=== Provided material ===

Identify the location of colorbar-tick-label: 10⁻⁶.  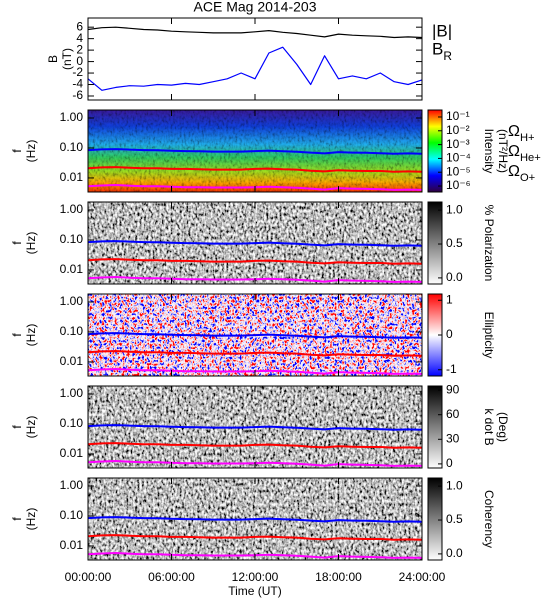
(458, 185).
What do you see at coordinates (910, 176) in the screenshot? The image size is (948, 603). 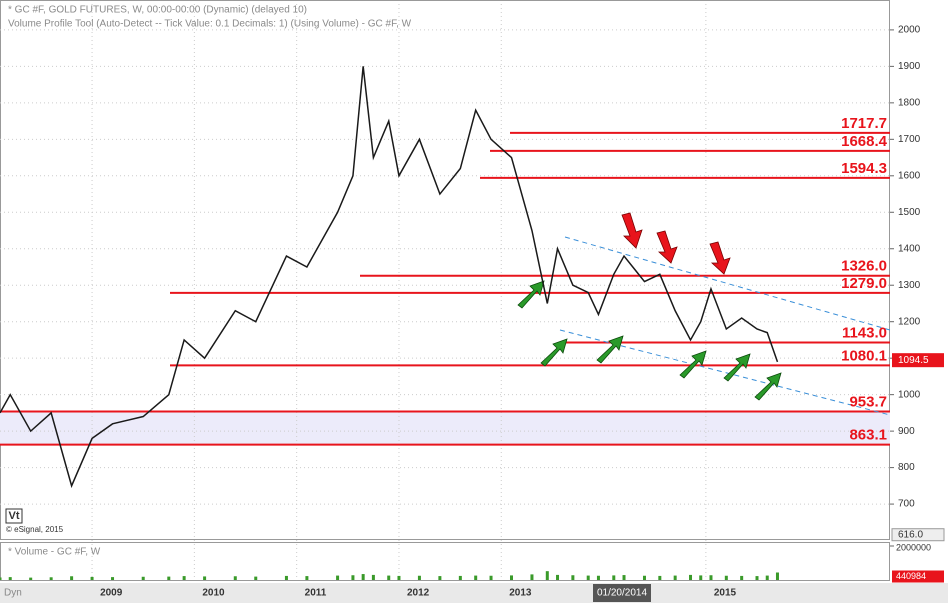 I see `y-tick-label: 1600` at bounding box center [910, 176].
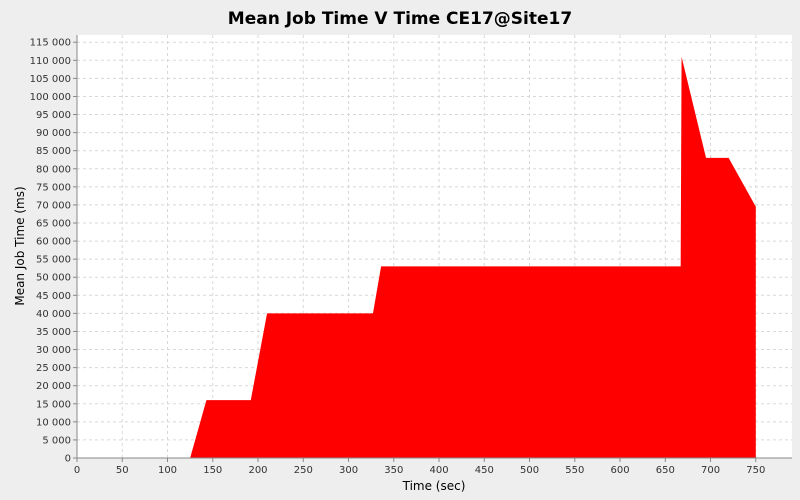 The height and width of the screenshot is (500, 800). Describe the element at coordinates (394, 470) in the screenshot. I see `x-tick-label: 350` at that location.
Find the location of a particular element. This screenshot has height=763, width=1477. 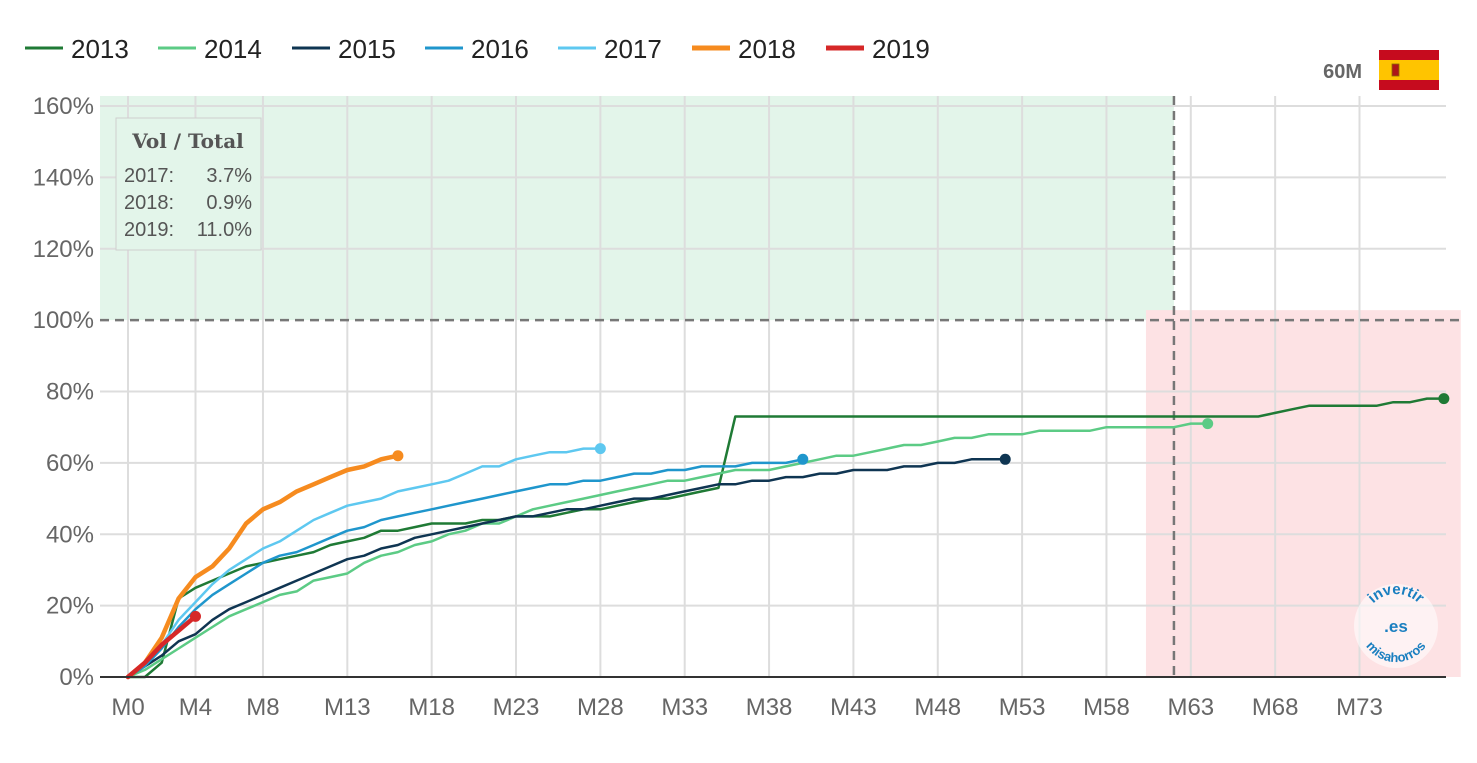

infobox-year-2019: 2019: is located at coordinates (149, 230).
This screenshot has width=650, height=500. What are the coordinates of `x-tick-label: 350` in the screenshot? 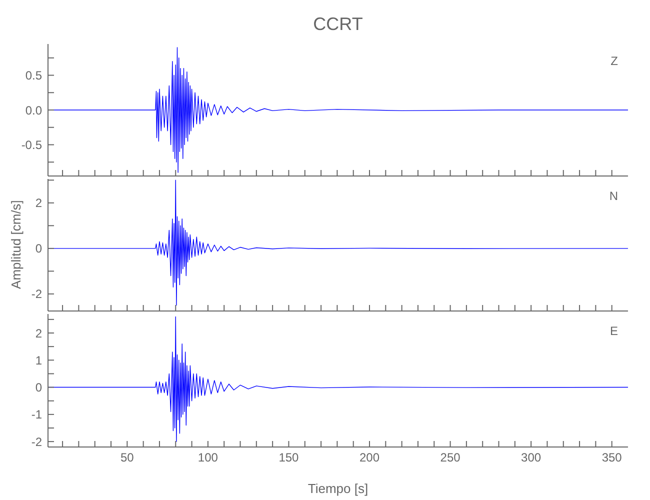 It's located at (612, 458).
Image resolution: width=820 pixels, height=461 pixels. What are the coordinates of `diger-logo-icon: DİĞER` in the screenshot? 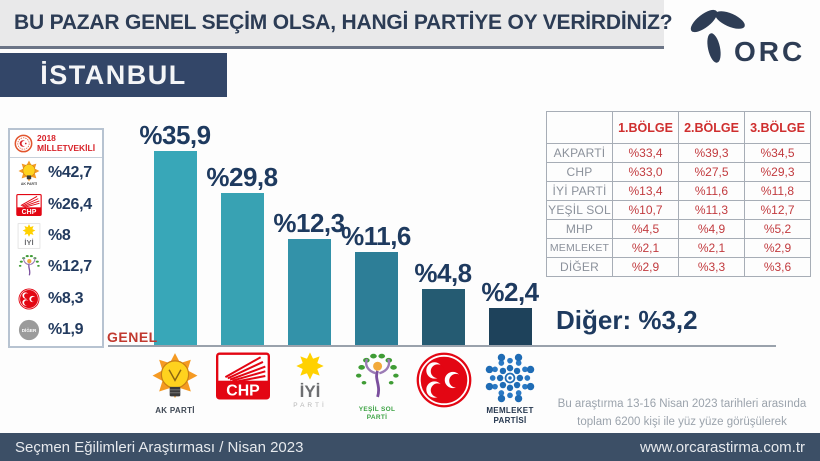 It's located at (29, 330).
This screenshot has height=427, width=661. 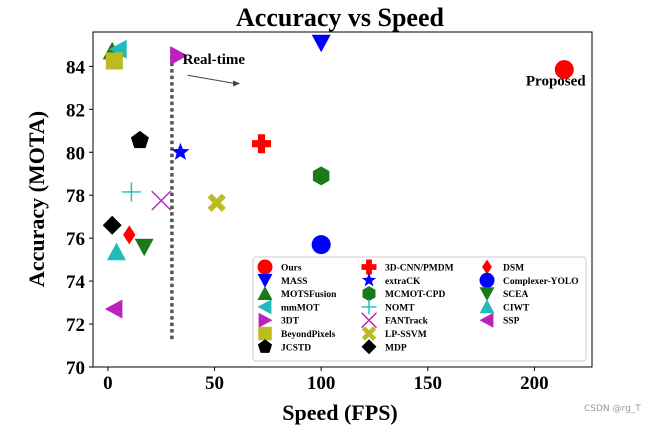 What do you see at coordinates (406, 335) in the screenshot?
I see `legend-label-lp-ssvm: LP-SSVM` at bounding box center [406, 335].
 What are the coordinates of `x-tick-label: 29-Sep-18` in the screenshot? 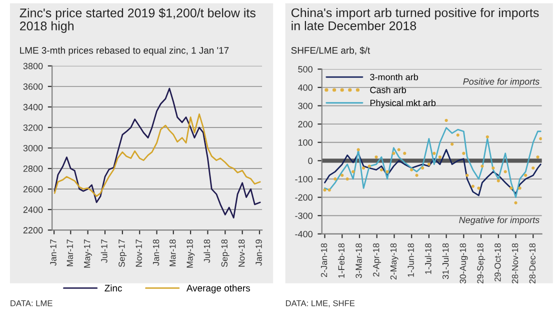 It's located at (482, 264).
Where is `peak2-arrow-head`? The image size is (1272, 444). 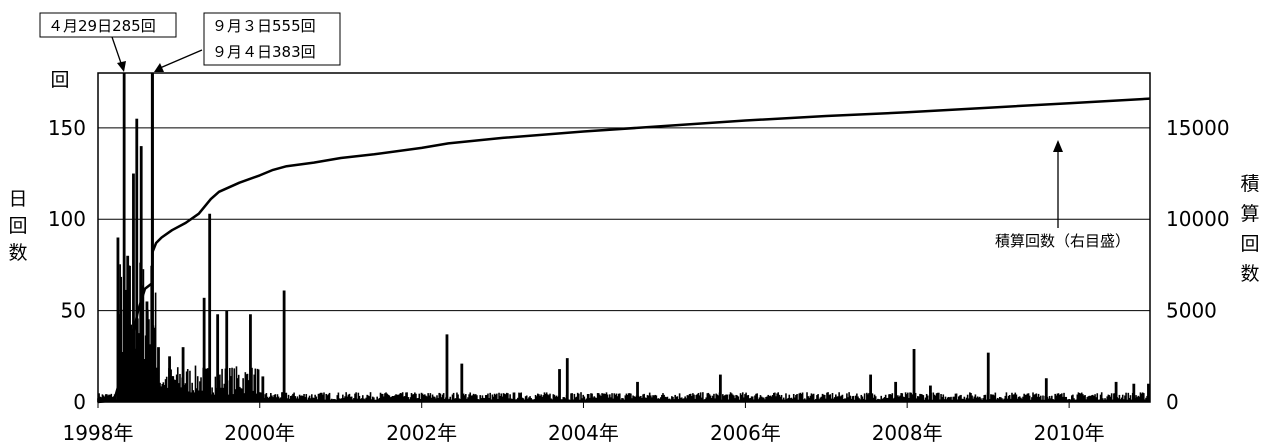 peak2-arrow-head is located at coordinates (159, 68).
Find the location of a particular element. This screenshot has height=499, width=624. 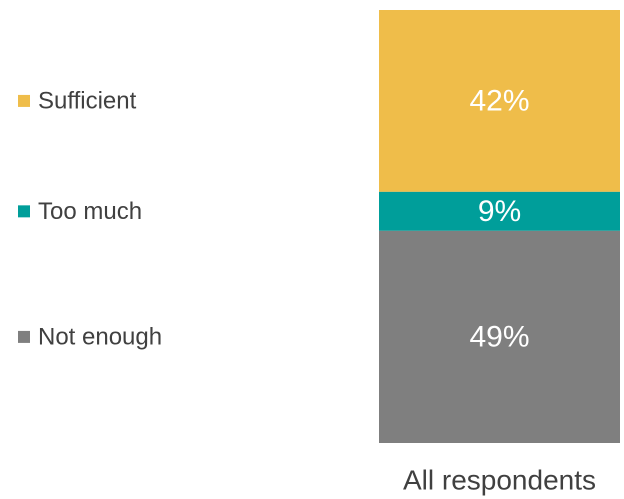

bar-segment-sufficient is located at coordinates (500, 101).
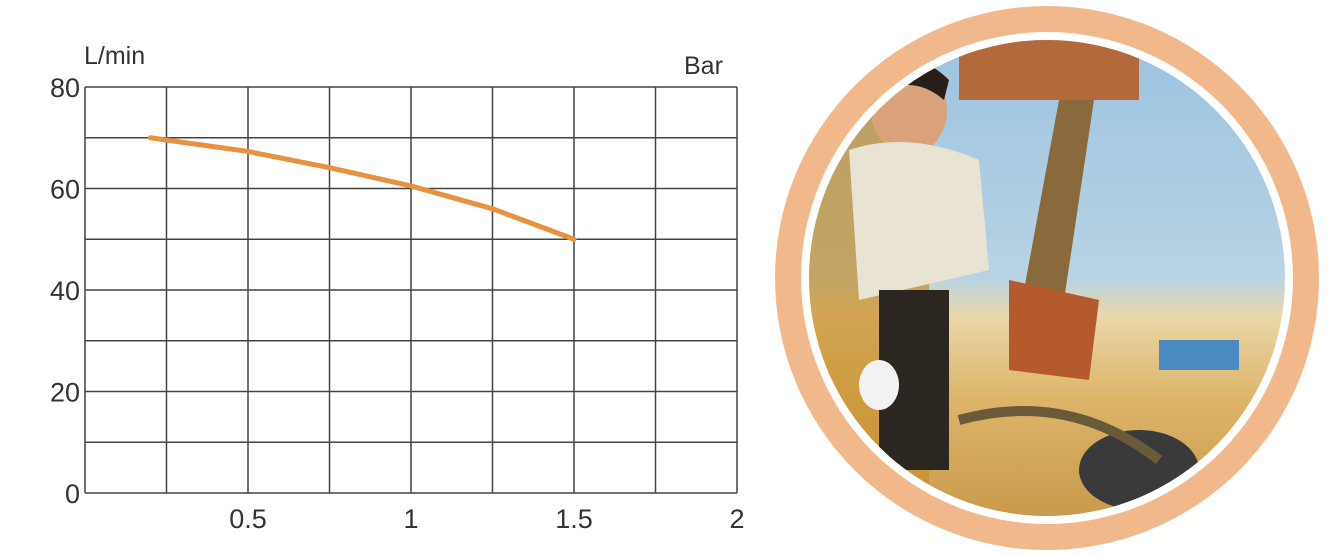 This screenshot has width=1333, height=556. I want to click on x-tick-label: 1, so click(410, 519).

===

> [Work item]: Update the stretch from the start of the records through the line containing "(458, 185).", replacing "location" with "position" and keeping everything else the same. Leave the pictures out of your answer.

> [Answer for the task]:
Identify the position of colorbar-tick-label: 10⁻⁶.  
(458, 185).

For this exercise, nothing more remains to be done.